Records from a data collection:
Segment Open

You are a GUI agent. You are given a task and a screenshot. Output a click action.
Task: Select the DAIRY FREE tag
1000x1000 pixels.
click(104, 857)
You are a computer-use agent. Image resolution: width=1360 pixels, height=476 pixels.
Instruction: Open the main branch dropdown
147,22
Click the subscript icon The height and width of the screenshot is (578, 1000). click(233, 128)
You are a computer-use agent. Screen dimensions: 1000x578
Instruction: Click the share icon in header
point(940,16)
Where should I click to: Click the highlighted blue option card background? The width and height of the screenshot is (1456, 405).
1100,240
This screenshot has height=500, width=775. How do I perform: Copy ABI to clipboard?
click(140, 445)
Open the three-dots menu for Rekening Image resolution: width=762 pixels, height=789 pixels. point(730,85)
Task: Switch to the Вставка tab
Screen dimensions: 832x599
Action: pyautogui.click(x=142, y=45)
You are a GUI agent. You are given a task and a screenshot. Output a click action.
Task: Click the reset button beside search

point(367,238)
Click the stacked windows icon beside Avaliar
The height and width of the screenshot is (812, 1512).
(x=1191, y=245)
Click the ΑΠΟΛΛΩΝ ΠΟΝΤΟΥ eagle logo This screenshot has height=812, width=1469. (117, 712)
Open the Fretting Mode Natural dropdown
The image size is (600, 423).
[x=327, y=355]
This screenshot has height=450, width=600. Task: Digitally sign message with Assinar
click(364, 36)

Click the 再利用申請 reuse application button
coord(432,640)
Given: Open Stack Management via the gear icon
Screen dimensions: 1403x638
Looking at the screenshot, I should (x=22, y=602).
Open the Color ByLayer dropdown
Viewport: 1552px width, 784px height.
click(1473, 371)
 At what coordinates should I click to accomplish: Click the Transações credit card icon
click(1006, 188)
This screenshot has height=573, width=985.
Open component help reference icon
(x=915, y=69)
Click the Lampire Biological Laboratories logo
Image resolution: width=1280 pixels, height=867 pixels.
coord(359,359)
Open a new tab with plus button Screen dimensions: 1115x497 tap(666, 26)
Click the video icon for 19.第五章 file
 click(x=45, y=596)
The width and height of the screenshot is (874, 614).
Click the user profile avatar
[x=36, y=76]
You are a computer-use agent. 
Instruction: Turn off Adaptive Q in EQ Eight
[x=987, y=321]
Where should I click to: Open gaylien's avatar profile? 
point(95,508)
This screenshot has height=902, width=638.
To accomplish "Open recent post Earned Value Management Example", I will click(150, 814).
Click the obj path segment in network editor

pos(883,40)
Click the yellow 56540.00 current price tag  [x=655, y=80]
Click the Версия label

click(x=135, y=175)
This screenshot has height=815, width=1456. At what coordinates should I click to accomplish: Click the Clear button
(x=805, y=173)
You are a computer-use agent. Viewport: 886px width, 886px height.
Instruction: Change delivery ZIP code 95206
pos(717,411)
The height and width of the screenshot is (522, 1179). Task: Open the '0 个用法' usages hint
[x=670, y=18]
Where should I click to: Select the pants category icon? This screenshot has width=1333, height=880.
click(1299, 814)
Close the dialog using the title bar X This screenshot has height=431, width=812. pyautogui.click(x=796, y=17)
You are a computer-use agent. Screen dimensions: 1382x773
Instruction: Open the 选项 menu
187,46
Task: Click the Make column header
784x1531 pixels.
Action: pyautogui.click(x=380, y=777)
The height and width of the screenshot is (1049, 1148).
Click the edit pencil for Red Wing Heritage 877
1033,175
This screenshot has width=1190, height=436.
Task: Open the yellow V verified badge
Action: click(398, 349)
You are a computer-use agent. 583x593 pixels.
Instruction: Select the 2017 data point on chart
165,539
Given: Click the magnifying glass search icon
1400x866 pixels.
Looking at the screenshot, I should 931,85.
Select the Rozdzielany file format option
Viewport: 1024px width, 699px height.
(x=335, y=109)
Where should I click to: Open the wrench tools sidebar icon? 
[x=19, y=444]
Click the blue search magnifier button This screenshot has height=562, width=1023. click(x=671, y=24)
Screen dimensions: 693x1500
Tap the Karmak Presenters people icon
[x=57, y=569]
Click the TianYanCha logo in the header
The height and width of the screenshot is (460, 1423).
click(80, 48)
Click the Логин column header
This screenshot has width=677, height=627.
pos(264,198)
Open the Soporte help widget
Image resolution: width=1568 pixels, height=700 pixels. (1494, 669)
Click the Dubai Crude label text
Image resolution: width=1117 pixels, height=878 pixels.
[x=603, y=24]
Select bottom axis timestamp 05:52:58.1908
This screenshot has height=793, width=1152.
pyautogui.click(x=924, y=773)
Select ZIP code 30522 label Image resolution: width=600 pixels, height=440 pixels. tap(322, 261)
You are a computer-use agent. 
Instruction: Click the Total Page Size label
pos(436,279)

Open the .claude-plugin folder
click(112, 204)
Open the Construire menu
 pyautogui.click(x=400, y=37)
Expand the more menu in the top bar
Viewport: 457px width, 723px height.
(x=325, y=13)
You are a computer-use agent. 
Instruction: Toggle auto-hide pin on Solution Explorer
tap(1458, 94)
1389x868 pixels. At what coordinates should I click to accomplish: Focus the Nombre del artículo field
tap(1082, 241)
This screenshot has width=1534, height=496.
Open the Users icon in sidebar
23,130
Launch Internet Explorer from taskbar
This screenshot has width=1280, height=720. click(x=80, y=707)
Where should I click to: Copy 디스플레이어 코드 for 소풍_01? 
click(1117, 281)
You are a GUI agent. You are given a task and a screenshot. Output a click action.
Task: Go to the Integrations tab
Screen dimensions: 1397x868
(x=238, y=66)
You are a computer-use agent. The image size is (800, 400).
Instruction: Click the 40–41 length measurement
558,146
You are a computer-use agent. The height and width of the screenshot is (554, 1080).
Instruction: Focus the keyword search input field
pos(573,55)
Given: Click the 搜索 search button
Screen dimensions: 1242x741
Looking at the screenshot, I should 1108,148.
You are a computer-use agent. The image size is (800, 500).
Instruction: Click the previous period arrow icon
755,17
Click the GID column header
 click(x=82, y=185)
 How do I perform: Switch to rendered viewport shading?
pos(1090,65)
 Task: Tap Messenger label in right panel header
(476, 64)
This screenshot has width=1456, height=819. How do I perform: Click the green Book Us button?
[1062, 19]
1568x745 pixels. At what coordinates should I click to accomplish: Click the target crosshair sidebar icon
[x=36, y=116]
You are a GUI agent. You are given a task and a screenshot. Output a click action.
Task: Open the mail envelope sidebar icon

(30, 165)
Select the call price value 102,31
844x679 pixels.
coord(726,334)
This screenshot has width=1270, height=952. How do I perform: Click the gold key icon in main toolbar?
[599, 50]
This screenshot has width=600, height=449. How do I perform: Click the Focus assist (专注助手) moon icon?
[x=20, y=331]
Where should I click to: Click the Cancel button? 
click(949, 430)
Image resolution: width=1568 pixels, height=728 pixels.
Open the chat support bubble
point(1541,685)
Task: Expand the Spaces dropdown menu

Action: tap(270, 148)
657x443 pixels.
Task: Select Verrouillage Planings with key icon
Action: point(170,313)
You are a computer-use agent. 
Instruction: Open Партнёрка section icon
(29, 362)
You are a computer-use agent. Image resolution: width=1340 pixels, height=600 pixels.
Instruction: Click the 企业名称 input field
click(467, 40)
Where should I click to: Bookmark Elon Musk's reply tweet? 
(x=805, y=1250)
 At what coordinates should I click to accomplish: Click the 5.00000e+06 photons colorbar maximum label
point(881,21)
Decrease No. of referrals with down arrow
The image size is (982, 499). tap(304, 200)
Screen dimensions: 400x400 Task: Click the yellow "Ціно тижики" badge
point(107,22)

Segment Closed

Work task: Take the entries and print them exactly. Keep every line.

Written solution:
You are a GUI agent. You are given a task and a screenshot. Output a click action.
Task: Select the DAIRY FREE tag
1000x1000 pixels.
click(104, 857)
You are a computer-use agent. Image resolution: width=1360 pixels, height=476 pixels.
Instruction: Open the main branch dropdown
147,22
Click the subscript icon The height and width of the screenshot is (578, 1000). click(233, 128)
You are a computer-use agent. Screen dimensions: 1000x578
Instruction: Click the share icon in header
point(940,16)
Where should I click to: Click the highlighted blue option card background? The width and height of the screenshot is (1456, 405).
1100,240
This screenshot has height=500, width=775. How do I perform: Copy ABI to clipboard?
click(140, 445)
Open the three-dots menu for Rekening Image resolution: width=762 pixels, height=789 pixels. point(730,85)
Task: Switch to the Вставка tab
Screen dimensions: 832x599
Action: pyautogui.click(x=142, y=45)
You are a GUI agent. You are given a task and a screenshot. Output a click action.
Task: Click the reset button beside search

point(367,238)
Click the stacked windows icon beside Avaliar
The height and width of the screenshot is (812, 1512).
(x=1191, y=245)
Click the ΑΠΟΛΛΩΝ ΠΟΝΤΟΥ eagle logo This screenshot has height=812, width=1469. (117, 712)
Open the Fretting Mode Natural dropdown
The image size is (600, 423).
[x=327, y=355]
This screenshot has height=450, width=600. Task: Digitally sign message with Assinar
click(364, 36)

Click the 再利用申請 reuse application button
coord(432,640)
Given: Open Stack Management via the gear icon
Screen dimensions: 1403x638
Looking at the screenshot, I should (x=22, y=602).
Open the Color ByLayer dropdown
Viewport: 1552px width, 784px height.
click(1473, 371)
 At what coordinates should I click to accomplish: Click the Transações credit card icon
click(1006, 188)
This screenshot has height=573, width=985.
Open component help reference icon
(x=915, y=69)
Click the Lampire Biological Laboratories logo
Image resolution: width=1280 pixels, height=867 pixels.
coord(359,359)
Open a new tab with plus button Screen dimensions: 1115x497 tap(666, 26)
Click the video icon for 19.第五章 file
 click(x=45, y=596)
The width and height of the screenshot is (874, 614).
Click the user profile avatar
[x=36, y=76]
You are a computer-use agent. 
Instruction: Turn off Adaptive Q in EQ Eight
[x=987, y=321]
Where should I click to: Open gaylien's avatar profile? 
point(95,508)
This screenshot has height=902, width=638.
To accomplish "Open recent post Earned Value Management Example", I will click(150, 814).
Click the obj path segment in network editor

pos(883,40)
Click the yellow 56540.00 current price tag  [x=655, y=80]
Click the Версия label

click(x=135, y=175)
This screenshot has height=815, width=1456. At what coordinates should I click to accomplish: Click the Clear button
(x=805, y=173)
You are a computer-use agent. Viewport: 886px width, 886px height.
Instruction: Change delivery ZIP code 95206
pos(717,411)
The height and width of the screenshot is (522, 1179). Task: Open the '0 个用法' usages hint
[x=670, y=18]
Where should I click to: Select the pants category icon? This screenshot has width=1333, height=880.
click(1299, 814)
Close the dialog using the title bar X This screenshot has height=431, width=812. pyautogui.click(x=796, y=17)
You are a computer-use agent. Screen dimensions: 1382x773
Instruction: Open the 选项 menu
187,46
Task: Click the Make column header
784x1531 pixels.
Action: pyautogui.click(x=380, y=777)
The height and width of the screenshot is (1049, 1148).
Click the edit pencil for Red Wing Heritage 877
1033,175
This screenshot has width=1190, height=436.
Task: Open the yellow V verified badge
Action: click(398, 349)
You are a computer-use agent. 583x593 pixels.
Instruction: Select the 2017 data point on chart
165,539
Given: Click the magnifying glass search icon
1400x866 pixels.
Looking at the screenshot, I should 931,85.
Select the Rozdzielany file format option
Viewport: 1024px width, 699px height.
(x=335, y=109)
Where should I click to: Open the wrench tools sidebar icon? 
[x=19, y=444]
Click the blue search magnifier button This screenshot has height=562, width=1023. click(x=671, y=24)
Screen dimensions: 693x1500
Tap the Karmak Presenters people icon
[x=57, y=569]
Click the TianYanCha logo in the header
The height and width of the screenshot is (460, 1423).
click(80, 48)
Click the Логин column header
This screenshot has width=677, height=627.
pos(264,198)
Open the Soporte help widget
Image resolution: width=1568 pixels, height=700 pixels. (1494, 669)
Click the Dubai Crude label text
Image resolution: width=1117 pixels, height=878 pixels.
[x=603, y=24]
Select bottom axis timestamp 05:52:58.1908
This screenshot has height=793, width=1152.
pyautogui.click(x=924, y=773)
Select ZIP code 30522 label Image resolution: width=600 pixels, height=440 pixels. tap(322, 261)
You are a computer-use agent. 
Instruction: Click the Total Page Size label
pos(436,279)

Open the .claude-plugin folder
click(112, 204)
Open the Construire menu
 pyautogui.click(x=400, y=37)
Expand the more menu in the top bar
Viewport: 457px width, 723px height.
(x=325, y=13)
You are a computer-use agent. 
Instruction: Toggle auto-hide pin on Solution Explorer
tap(1458, 94)
1389x868 pixels. At what coordinates should I click to accomplish: Focus the Nombre del artículo field
tap(1082, 241)
This screenshot has width=1534, height=496.
Open the Users icon in sidebar
23,130
Launch Internet Explorer from taskbar
This screenshot has width=1280, height=720. click(x=80, y=707)
Where should I click to: Copy 디스플레이어 코드 for 소풍_01? 
click(1117, 281)
You are a GUI agent. You are given a task and a screenshot. Output a click action.
Task: Go to the Integrations tab
Screen dimensions: 1397x868
(x=238, y=66)
You are a computer-use agent. The image size is (800, 400).
Instruction: Click the 40–41 length measurement
558,146
You are a computer-use agent. The height and width of the screenshot is (554, 1080).
Instruction: Focus the keyword search input field
pos(573,55)
Given: Click the 搜索 search button
Screen dimensions: 1242x741
Looking at the screenshot, I should 1108,148.
You are a computer-use agent. The image size is (800, 500).
Instruction: Click the previous period arrow icon
755,17
Click the GID column header
 click(x=82, y=185)
 How do I perform: Switch to rendered viewport shading?
pos(1090,65)
 Task: Tap Messenger label in right panel header
(476, 64)
This screenshot has width=1456, height=819. How do I perform: Click the green Book Us button?
[1062, 19]
1568x745 pixels. At what coordinates should I click to accomplish: Click the target crosshair sidebar icon
[x=36, y=116]
You are a GUI agent. You are given a task and a screenshot. Output a click action.
Task: Open the mail envelope sidebar icon

(30, 165)
Select the call price value 102,31
844x679 pixels.
coord(726,334)
This screenshot has width=1270, height=952. How do I perform: Click the gold key icon in main toolbar?
[599, 50]
This screenshot has width=600, height=449. How do I perform: Click the Focus assist (专注助手) moon icon?
[x=20, y=331]
Where should I click to: Click the Cancel button? 
click(949, 430)
Image resolution: width=1568 pixels, height=728 pixels.
Open the chat support bubble
point(1541,685)
Task: Expand the Spaces dropdown menu

Action: tap(270, 148)
657x443 pixels.
Task: Select Verrouillage Planings with key icon
Action: point(170,313)
You are a computer-use agent. 
Instruction: Open Партнёрка section icon
(29, 362)
You are a computer-use agent. Image resolution: width=1340 pixels, height=600 pixels.
Instruction: Click the 企业名称 input field
click(467, 40)
Where should I click to: Bookmark Elon Musk's reply tweet? 
(x=805, y=1250)
 At what coordinates should I click to accomplish: Click the 5.00000e+06 photons colorbar maximum label
point(881,21)
Decrease No. of referrals with down arrow
The image size is (982, 499). tap(304, 200)
Screen dimensions: 400x400 Task: Click the yellow "Ціно тижики" badge
point(107,22)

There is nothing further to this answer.